++++ DOCUMENT PASSAGE

American actress and singer (born 1978)

Eden Erica Espinosa (born February 2, 1978) is an American actress and singer who is best known for her performances as Elphaba for the Broadway, Los Angeles, and San Francisco productions of the musical Wicked. In 2022, she was nominated for an Emmy Award for her role as the Queen of Hearts in Alice's Wonderland Bakery. In 2024, Espinosa received a nomination for the Tony Award for Best Actress in a Musical for her performance in Lempicka.

==Education and early career==
Espinosa was born in Anaheim, California, of Mexican descent. She began singing at the age of three, performing at age five, and recording at the age of ten. At Canyon High School, she played the role of Maria in West Side Story. After graduating, Espinosa worked at local theme parks such as Disneyland and Universal Studios. She was also part of the successful performing group The Young Americans, which is based in Southern California and performs in front of audiences worldwide. In 2026, Espinosa said, in an interview, that voiceover had been a dream of hers since she "saw ‘Little Mermaid’ when I was I think 10."

==Career==
===Wicked===

Espinosa made her Broadway debut as a member of the original Broadway cast of Stephen Schwartz's musical Wicked, which opened on October 30, 2003. She started the production as standby for Idina Menzel in the role of Elphaba. She was also an understudy for the role of Nessarose. Espinosa performed the role of Elphaba for a month continuously during the summer of 2004, while Menzel was filming Ask the Dust. Espinosa left Wicked on September 5, 2004, to originate the lead for the Broadway debut of Brooklyn.

Following the closing of Brooklyn the Musical, Espinosa performed the lead role of Elphaba for the Wicked First National tour during the entire San Francisco run, from August 5 to September 11, 2005. She replaced Stephanie J. Block while Block recovered from an injury.

On January 10, 2006, Espinosa returned to perform in the lead role of Elphaba for the Broadway production of Wicked, taking over the role from Shoshana Bean. Espinosa performed for the Wicked celebration of its 1,000th performance on Broadway, on March 21, 2006. She left the Broadway production on October 8, 2006, and was replaced by Ana Gasteyer.

Espinosa received the 2006 Broadway.com Audience Award for "Favorite Female Replacement", in recognition of her performances as Elphaba during her Broadway run as lead.

++++++++
++++ EXERCISE DATA

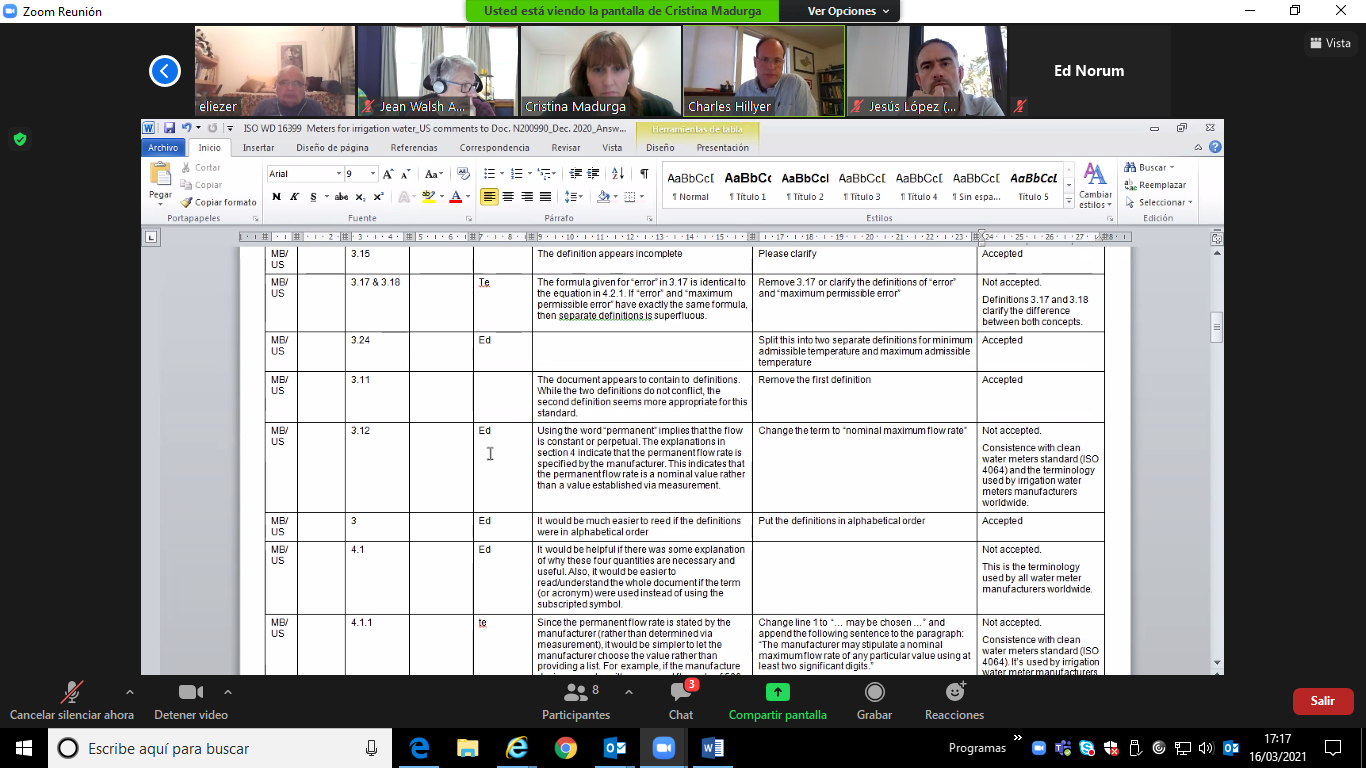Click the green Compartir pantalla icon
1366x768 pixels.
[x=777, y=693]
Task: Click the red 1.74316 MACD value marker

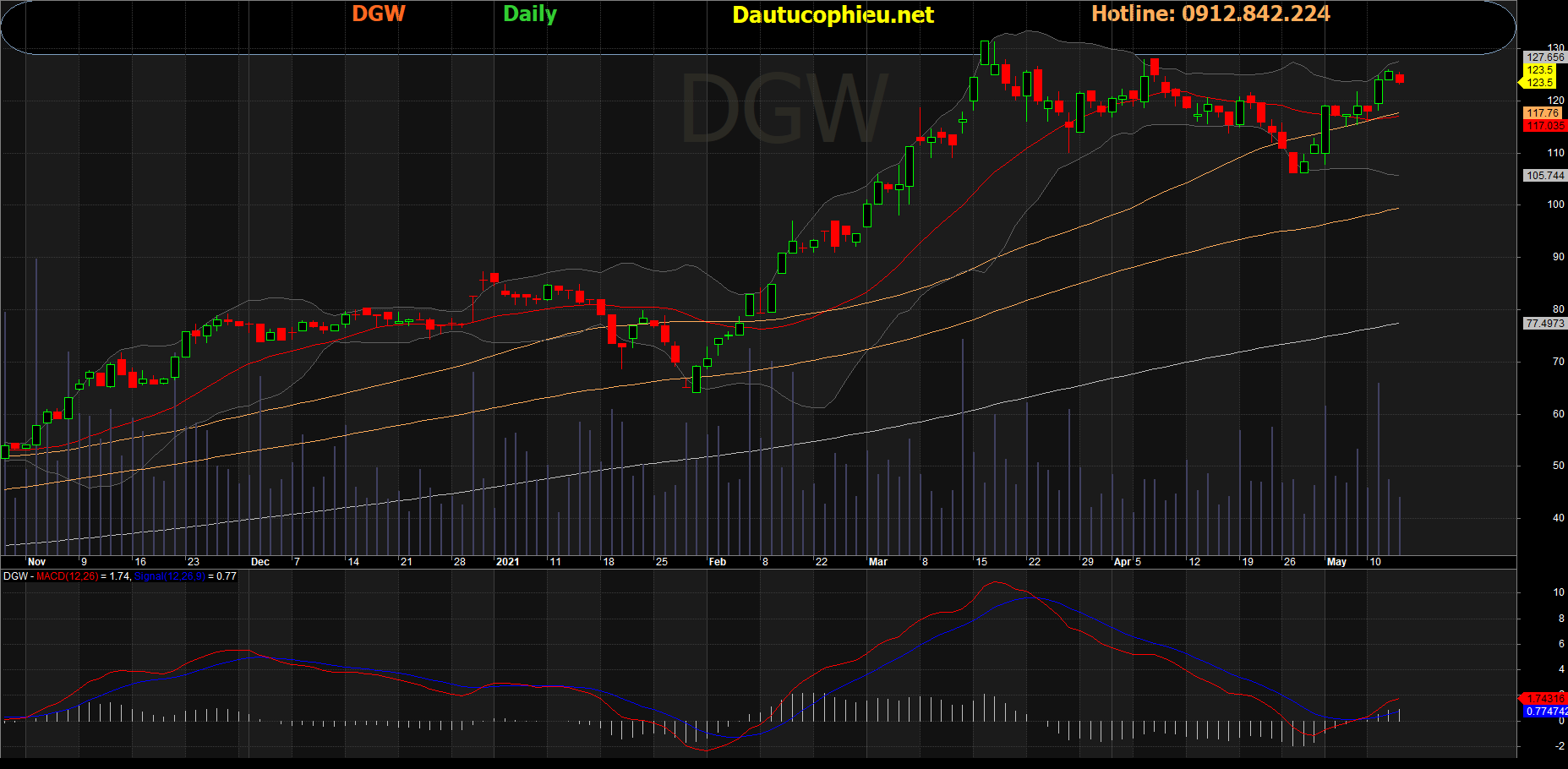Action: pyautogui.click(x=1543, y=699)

++++++++
++++ EXERCISE DATA

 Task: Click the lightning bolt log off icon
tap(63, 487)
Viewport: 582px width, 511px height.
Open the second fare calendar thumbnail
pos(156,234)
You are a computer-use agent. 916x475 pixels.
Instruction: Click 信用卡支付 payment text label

++++++++
++++ EXERCISE DATA

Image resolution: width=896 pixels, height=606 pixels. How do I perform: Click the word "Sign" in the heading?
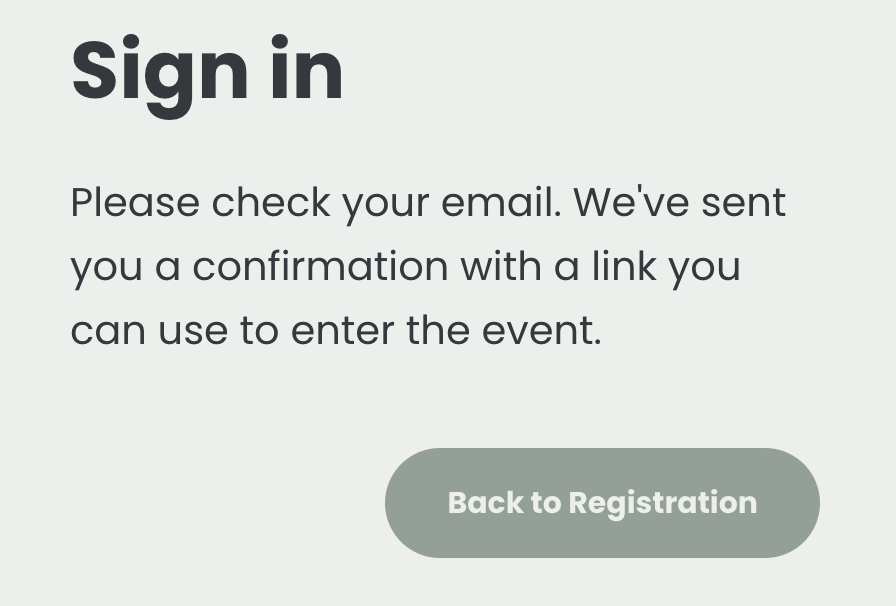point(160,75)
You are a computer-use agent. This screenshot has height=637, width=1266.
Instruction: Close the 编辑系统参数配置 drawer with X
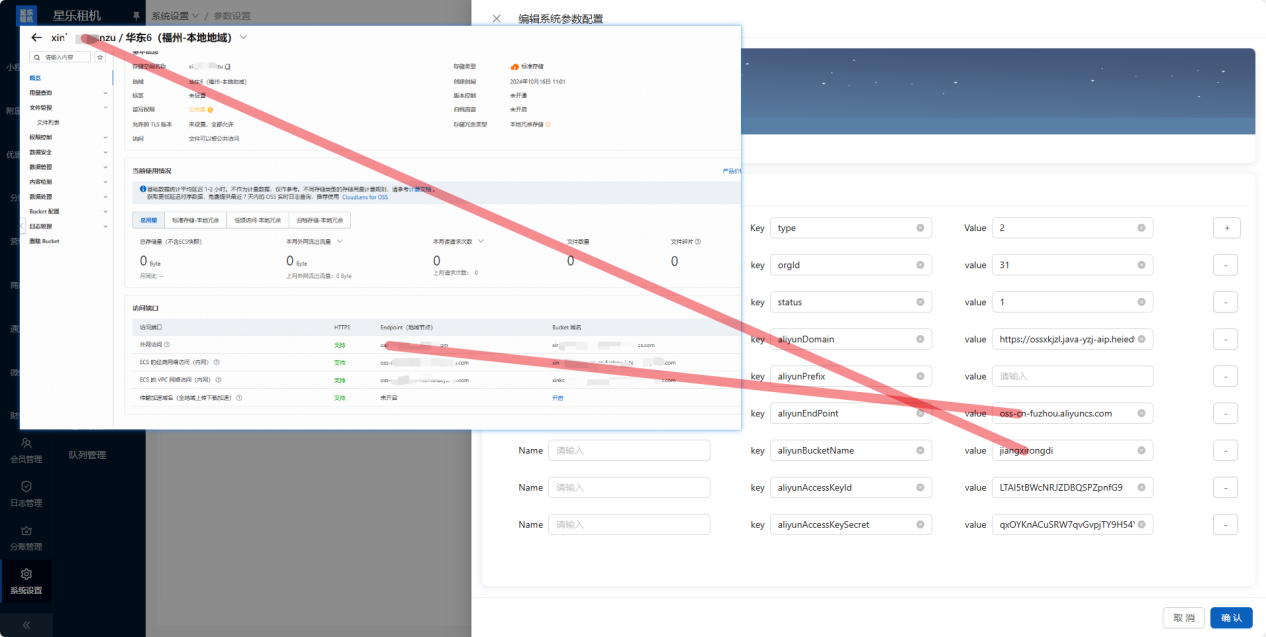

++++++++

» **EXERCISE REQUIREMENTS**:
In the text about Eden Espinosa, who replaced her when she left the Broadway production of Wicked on October 8, 2006? Answer using only the text about Eden Espinosa.

» **OUTPUT**:
Ana Gasteyer replaced her.